EXTRAIT RETENU:
============
Cambridge Evening news (16 mars 2007) : des révélations sur le couple Darwin, et le rôle discret mais réel d'Emma Darwin au côté du grand homme.

Léopold Delisle, historien et administrateur général de la Bibliothèque nationale de 1874 à 1905, a dit de son épouse Laure qu’elle « partageait tous ses goûts, s’associait à tous ses travaux », mais que « sa modestie était telle qu’elle n’a jamais voulu que l’on pût soupçonner ce qui lui revenait dans ses travaux ».

L’union de la vie domestique et du travail

Laure Delisle n’est qu’un exemple parmi d’autres des épouses de savants, dont le dévouement discret, souvent ignoré de tous, a rendu possible le travail quotidien et la réussite de leurs maris. La principale particularité du labeur des grands savants est qu’il implique une discipline rigoureuse qui efface entièrement la frontière entre le travail et la vie privée.

C’est également le cas de ceux parmi les hommes politiques ou les artistes qui se consacrent à leur vocation dans un engagement total de tous les instants. Mais à la différence des politiques ou des artistes, la fonction de l’épouse du grand savant a déjà été l’objet d’études approfondies et dépassionnées, dont il est opportun de rappeler les résultats au moment où cette question suscite en France un débat enflammé.

C’est dans la seconde moitié du XVIIIe siècle qu’émerge un nouveau type de couples, où la vie domestique et la vie intellectuelle s’unissent dans un rapport harmonieux. L’épouse n’y est plus uniquement la gardienne du foyer, préposée aux travaux domestiques ; si elle en assume parfois la charge afin de délivrer l’esprit de son époux des soucis de la vie quotidienne, elle devient aussi la collaboratrice privilégiée de l’œuvre de l’esprit. Sans être nécessairement une femme de lettres, l’épouse devient l’assistante du savant : elle s’occupe de sa correspondance, organise son emploi du temps, écarte les importuns, apporte son aide dans la préparation des expériences. Il en était ainsi, par exemple, dans les couples de Lavoisier ou d’Helvétius.
============
DONNÉES FOURNIES:
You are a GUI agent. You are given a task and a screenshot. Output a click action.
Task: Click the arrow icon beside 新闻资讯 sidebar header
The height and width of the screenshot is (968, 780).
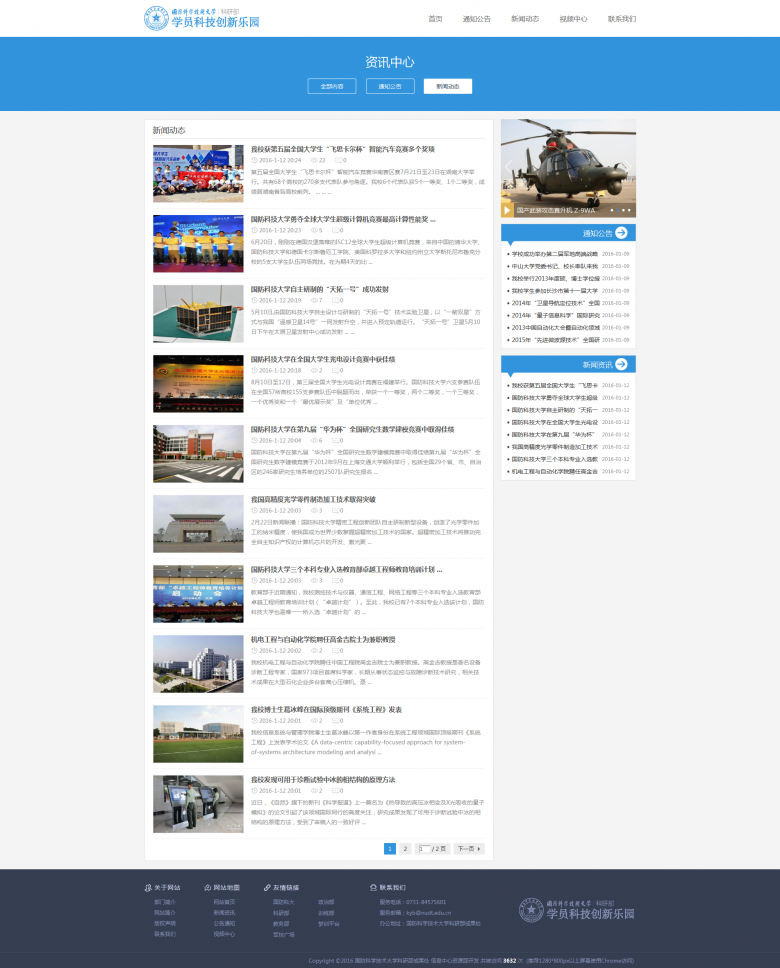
============
TRAVAIL À RÉALISER:
a) Traduisez en anglais cette phrase de l'extrait sur les épouses de savants : « La principale particularité du labeur des grands savants est qu’il implique une discipline rigoureuse qui efface entièrement la frontière entre le travail et la vie privée. »
b) Reprenez l'extrait sur les épouses de savants à la suite de sa dernière phrase et poursuivez-le.

RÉSULTATS PAR CONSIGNE:
a) The main distinguishing feature of the work of great scholars is that it demands a rigorous discipline that completely erases the boundary between work and private life.

b)
Le soutien essentiel

Mais l’épouse est beaucoup plus qu’une assistante du savant. Elle est le soutien essentiel de sa volonté et de son âme. Comme l’écrit le philosophe Antoine-Dalmace Sertillange, « elle peut beaucoup produire en aidant son mari à produire » : elle fortifie sa détermination, encourage ses entreprises, le relève aux heures inévitables des épreuves.

Émile et Louise Durkheim.

Le fils du célèbre psychologue William James a souligné combien était bénéfique pour le travail éreintant de son père le concours de sa femme Alice, dont les efforts constants ont assuré à son mari la tranquillité et la confiance dont il avait tant besoin.

Tout aussi importante est la contribution que l’épouse apporte à la rédaction des travaux de son mari. Louise, épouse effacée du grand sociologue Émile Durkheim, relisait attentivement tous ses manuscrits.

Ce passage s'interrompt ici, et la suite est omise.